2018 würdigt das Heimat-Bundesland des aufstrebenden Unternehmens dessen Erfolg mit dem Innovationspreis Rheinland-Pfalz. „Besonders beeindruckt hat die Jury die rasche Marktdurchdringung, die mit dem Verfahren erreicht wurde“, heißt es in der Begründung der Jury zur Preisvergabe.
Cocktail aus fünf Milchzuckern im Test
Zunächst aber intensiviert Jennewein Biotechnologie einmal mehr die Forschungsanstrengungen und beginnt die erste klinische Studie zu der von ihr entwickelten Säuglingsanfangsnahrung. Das Produkt enthält diesmal nicht nur Fucosyllactose, sondern fünf unterschiedliche Mehrfachzucker aus der Muttermilch, die das Unternehmen auf biotechnologischem Weg herstellt. Die Studie soll in erster Linie nachweisen, dass das Präparat für die Ernährung von Säuglingen geeignet und für diese gut verträglich ist – zwingende Voraussetzung für die Zulassung in der Europäischen Union. Zusätzlich soll die Studie herausfinden, ob sich die Darmflora der Säuglinge gegenüber Säuglingsnahrung ohne humane Milch-Oligosaccharide tatsächlich besser entwickelt.
Neues Forschungszentrum und Produktionsstätte
In der zweiten Jahreshälfte 2018 geht es Schlag auf Schlag. Zunächst erhält Jennewein Biotechnologie von der Europäischen Investitionsbank einen Kredit über 15 Mio.Euro. Zum einen will das Unternehmen damit die Produktionskapazitäten am Stammsitz ausbauen. Zum anderen soll auf einem tausend Quadratmeter großen Grundstück in Bad Godesberg ein neues Forschungs- und Entwicklungszentrum entstehen. Der dortige Schwerpunkt soll auf der Mikrobiom-Forschung und synthetischen Designer-Mikroorganismen liegen.

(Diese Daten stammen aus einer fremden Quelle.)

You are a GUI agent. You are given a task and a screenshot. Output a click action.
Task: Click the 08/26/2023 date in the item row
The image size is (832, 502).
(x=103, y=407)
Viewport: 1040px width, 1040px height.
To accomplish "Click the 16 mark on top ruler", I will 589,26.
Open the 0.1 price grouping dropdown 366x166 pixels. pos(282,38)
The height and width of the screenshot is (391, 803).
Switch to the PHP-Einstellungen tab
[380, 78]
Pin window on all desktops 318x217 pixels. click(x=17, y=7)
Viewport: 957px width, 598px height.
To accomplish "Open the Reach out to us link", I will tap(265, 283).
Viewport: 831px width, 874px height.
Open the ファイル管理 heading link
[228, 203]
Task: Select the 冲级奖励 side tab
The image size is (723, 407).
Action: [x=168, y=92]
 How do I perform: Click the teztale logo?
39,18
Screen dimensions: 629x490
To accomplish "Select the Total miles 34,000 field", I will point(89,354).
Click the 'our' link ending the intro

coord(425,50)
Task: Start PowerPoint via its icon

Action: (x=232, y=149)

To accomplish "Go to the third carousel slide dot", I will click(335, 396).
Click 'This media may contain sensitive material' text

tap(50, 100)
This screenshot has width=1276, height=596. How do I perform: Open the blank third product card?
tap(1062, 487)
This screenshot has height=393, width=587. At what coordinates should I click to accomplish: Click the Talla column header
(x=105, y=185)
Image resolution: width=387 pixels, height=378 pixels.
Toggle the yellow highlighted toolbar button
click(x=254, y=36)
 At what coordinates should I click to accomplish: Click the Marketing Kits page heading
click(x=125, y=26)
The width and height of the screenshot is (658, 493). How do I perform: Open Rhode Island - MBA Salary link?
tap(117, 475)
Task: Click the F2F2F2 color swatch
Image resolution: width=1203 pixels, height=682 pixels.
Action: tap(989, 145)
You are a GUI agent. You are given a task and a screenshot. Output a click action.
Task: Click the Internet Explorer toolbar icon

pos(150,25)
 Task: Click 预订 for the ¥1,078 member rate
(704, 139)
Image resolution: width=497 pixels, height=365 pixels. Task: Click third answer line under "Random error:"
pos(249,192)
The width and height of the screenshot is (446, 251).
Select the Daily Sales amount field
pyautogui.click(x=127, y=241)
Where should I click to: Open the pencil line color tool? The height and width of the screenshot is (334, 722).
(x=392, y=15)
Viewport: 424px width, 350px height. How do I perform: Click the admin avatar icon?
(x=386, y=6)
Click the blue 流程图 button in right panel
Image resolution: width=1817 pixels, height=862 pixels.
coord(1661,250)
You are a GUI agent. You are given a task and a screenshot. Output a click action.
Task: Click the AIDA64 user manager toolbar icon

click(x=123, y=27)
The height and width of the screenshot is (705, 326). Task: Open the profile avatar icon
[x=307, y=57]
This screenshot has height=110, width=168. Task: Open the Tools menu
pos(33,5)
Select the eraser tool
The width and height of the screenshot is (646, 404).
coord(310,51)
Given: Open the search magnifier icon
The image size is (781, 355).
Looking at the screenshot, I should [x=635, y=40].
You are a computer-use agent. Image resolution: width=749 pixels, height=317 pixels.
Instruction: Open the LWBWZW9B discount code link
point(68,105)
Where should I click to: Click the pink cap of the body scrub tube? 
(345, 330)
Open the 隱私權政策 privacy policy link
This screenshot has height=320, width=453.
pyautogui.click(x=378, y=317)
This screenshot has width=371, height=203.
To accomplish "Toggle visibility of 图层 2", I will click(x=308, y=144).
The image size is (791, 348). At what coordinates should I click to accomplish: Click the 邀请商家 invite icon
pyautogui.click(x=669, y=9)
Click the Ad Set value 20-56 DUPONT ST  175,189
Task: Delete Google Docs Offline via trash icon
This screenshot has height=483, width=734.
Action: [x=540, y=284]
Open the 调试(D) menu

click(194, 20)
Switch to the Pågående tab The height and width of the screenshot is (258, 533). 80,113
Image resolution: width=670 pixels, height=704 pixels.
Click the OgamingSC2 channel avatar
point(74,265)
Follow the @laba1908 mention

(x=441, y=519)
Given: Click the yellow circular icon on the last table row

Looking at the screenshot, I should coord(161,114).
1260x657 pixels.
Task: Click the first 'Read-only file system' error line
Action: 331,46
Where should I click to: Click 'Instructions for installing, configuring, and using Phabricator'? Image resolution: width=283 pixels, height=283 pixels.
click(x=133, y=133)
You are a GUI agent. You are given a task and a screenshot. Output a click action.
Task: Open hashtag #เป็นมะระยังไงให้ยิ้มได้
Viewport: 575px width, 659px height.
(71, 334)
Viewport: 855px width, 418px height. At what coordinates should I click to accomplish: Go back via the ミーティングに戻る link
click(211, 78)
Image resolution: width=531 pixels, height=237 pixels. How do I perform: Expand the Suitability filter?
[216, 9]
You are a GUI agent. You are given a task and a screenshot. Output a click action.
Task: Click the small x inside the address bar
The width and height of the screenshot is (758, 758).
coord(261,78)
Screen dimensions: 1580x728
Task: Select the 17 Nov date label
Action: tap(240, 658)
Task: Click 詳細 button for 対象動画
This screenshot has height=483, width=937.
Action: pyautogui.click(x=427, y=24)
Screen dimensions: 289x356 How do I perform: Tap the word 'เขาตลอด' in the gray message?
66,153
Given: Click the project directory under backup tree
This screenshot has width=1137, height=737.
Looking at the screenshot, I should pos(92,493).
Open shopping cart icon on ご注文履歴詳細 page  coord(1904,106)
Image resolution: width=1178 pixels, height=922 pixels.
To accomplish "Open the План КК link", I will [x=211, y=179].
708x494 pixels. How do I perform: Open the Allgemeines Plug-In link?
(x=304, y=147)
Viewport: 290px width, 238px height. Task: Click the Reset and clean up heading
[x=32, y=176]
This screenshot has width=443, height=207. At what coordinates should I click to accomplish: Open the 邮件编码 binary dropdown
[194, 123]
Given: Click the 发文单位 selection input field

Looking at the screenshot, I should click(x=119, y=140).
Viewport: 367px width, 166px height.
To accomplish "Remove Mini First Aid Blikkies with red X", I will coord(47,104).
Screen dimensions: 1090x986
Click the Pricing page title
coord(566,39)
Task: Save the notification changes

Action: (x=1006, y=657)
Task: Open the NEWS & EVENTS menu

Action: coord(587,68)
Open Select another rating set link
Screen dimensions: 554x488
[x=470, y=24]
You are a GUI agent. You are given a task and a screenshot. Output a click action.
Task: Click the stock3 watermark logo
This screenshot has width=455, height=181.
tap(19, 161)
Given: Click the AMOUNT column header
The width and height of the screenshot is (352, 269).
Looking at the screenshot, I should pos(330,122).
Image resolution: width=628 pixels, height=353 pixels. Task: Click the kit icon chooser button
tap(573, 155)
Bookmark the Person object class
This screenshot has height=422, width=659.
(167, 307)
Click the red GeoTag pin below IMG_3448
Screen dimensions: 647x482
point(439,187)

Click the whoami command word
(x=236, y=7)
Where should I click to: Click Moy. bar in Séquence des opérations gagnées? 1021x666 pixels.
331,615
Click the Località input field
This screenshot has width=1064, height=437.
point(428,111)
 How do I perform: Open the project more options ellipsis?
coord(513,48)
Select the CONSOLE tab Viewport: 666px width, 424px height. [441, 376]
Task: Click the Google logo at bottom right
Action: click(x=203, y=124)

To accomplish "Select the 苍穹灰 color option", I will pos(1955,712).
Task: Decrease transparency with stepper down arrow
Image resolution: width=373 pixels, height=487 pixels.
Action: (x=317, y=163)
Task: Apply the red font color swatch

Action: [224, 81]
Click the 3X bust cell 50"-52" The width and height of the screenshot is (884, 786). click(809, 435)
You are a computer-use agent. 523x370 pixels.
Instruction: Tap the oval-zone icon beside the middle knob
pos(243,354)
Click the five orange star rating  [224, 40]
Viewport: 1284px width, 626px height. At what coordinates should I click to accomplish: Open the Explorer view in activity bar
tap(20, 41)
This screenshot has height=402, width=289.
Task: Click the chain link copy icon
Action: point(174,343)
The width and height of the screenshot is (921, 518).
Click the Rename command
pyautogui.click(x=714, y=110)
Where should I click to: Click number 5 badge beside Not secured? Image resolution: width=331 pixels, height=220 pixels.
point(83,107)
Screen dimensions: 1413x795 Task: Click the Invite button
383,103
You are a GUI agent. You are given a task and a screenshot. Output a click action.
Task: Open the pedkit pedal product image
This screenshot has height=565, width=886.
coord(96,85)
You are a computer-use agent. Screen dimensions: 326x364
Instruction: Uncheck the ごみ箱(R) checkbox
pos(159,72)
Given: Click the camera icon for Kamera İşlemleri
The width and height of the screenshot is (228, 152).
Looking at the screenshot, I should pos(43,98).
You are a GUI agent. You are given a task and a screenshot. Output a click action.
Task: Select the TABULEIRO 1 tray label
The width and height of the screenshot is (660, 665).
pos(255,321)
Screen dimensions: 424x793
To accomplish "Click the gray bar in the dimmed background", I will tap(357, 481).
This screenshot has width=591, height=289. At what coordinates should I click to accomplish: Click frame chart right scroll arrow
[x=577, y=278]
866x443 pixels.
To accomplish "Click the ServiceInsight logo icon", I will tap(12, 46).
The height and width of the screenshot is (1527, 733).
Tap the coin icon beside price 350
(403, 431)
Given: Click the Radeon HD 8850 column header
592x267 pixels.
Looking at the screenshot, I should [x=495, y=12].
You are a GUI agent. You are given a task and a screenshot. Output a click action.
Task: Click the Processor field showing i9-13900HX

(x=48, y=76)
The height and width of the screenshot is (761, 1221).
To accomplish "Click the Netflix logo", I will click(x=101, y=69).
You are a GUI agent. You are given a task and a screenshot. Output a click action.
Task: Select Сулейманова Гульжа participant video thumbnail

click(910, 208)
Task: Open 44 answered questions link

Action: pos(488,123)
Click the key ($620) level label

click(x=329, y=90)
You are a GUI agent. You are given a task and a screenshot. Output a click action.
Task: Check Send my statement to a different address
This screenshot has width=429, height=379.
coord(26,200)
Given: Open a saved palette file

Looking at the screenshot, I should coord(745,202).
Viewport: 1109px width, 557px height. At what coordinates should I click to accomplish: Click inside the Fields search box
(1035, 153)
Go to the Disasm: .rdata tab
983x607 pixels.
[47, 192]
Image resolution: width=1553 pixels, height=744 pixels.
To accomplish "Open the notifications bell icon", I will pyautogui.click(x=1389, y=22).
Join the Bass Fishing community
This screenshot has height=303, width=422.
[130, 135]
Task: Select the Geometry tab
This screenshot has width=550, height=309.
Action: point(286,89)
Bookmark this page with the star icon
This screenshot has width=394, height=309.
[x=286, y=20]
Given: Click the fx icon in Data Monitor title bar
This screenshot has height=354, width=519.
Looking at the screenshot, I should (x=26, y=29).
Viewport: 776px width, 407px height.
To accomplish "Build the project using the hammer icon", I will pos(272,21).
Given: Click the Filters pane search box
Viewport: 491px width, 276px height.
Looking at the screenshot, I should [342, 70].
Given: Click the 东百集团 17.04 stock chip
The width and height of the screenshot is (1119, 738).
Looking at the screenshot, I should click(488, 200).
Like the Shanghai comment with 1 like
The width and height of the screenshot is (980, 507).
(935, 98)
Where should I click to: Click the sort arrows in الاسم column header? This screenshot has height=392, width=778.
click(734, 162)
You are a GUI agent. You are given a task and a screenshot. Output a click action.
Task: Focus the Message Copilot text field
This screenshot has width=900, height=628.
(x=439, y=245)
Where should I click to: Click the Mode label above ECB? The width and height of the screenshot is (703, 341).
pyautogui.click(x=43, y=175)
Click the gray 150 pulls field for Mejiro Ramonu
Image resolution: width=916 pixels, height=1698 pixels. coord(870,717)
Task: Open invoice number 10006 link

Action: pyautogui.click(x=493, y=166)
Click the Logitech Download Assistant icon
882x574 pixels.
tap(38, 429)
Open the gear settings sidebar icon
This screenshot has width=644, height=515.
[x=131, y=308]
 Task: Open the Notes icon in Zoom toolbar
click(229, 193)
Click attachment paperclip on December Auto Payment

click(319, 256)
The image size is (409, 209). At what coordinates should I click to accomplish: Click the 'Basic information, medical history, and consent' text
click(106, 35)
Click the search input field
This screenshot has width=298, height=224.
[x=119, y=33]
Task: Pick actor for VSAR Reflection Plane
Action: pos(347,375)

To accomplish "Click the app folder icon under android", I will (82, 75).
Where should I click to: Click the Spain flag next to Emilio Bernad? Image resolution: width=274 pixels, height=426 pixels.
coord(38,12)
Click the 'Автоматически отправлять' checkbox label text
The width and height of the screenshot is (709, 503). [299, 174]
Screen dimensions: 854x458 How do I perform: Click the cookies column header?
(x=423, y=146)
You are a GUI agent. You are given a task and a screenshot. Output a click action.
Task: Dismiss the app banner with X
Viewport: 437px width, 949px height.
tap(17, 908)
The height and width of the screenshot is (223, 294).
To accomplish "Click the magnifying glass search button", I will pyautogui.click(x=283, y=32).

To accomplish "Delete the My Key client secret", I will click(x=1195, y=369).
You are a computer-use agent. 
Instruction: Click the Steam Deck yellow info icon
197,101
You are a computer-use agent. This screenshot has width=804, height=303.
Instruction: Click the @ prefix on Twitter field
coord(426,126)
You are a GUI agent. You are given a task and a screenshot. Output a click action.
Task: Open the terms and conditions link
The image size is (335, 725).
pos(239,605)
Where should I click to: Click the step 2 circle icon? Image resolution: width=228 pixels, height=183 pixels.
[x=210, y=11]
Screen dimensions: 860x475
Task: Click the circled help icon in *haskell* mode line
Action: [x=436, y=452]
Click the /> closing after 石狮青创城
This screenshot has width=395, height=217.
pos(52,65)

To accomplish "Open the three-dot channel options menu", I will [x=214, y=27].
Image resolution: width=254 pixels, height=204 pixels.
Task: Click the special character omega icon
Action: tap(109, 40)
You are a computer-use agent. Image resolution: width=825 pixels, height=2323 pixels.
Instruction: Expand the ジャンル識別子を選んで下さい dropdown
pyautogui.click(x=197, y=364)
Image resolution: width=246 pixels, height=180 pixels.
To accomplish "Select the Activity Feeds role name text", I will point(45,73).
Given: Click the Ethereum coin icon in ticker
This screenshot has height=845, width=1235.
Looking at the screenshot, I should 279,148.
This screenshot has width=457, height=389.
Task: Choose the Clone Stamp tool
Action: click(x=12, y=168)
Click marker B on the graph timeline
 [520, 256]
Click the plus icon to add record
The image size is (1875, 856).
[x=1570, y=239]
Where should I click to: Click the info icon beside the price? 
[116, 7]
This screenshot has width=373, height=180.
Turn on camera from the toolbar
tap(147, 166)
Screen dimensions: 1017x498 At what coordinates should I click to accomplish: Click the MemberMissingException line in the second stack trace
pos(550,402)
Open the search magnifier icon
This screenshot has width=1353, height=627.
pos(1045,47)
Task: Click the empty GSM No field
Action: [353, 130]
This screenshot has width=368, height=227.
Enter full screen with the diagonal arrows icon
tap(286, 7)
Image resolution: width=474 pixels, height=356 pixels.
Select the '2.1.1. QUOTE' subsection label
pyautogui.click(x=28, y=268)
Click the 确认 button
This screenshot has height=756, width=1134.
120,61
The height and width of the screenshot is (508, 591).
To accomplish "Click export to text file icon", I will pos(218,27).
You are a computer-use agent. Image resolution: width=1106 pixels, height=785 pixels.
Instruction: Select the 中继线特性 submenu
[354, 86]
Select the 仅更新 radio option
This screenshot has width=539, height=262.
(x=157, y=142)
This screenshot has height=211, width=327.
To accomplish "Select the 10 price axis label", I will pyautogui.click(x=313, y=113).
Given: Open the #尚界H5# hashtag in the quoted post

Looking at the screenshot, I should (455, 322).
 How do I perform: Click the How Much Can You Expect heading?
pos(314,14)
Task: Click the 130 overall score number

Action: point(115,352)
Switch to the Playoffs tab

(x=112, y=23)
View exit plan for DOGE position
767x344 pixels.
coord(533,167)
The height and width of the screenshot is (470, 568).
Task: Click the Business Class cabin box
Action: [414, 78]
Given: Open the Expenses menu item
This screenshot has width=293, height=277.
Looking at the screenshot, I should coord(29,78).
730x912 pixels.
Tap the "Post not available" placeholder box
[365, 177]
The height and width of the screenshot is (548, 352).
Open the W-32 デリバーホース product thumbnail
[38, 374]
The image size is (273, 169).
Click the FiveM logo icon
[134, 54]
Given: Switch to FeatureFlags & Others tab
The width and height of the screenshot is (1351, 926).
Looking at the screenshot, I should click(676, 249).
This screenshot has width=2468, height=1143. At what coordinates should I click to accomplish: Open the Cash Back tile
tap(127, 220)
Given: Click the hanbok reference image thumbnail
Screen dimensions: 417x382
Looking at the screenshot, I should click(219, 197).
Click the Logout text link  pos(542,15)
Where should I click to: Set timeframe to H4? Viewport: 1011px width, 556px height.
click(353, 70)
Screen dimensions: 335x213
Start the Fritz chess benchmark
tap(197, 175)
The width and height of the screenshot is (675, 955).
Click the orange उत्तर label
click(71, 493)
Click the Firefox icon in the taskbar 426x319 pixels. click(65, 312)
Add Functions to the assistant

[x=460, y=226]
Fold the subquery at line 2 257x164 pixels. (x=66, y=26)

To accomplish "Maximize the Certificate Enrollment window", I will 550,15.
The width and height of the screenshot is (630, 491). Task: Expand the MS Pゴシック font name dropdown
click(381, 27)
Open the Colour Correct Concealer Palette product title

Im Oktober dann kauft Jennewein Biotechnologie im nahe gelegenen Bad Hönningen die ehemalige Betriebsstätte des Getränkeherstellers Artus Mineralquellen, um die Produktion der humanen Milch-Oligosaccharide auszubauen. Fünf dieser Mehrfachzucker sollen dort produziert werden, jeder eine eigene Produktionslinie erhalten. Die künftigen Fermenter werden jeweils mehr als 200 Kubikmeter umfassen. Damit wird das neue Werk zu einem der größten Fermentationsbetriebe Mitteleuropas. Geschäftsführer Jennewein gibt sich ambitioniert: „Wir haben uns das Ziel gesetzt, sämtliche Säuglingsnahrungsprodukte mit humanen Milch-Oligosacchariden anzureichern, damit alle Babys von den gesundheitlichen Vorteilen von HMOs profitieren.“
Breiter aufstellen für die Zukunft
Die Pläne für die Zukunft gehen jedoch weit über Säuglingsnahrung hinaus. „Gleichzeitig wollen wir neue Märkte erschließen wie Medical Nutrition, die Krankenhausernährung. Krebspatienten haben nach einer Chemotherapie ein geschwächtes Immunsystem und eine zerstörte Darmflora. Auch diese Patienten können von einer Stärkung des Mikrobioms profitieren“, erläutert Jennewein. Und auch die Kosmetik und die Tiernahrungsbranche haben die Biotechnologen als mögliche Kunden für ihre biologisch aktiven Inhaltsstoffe im Sinn.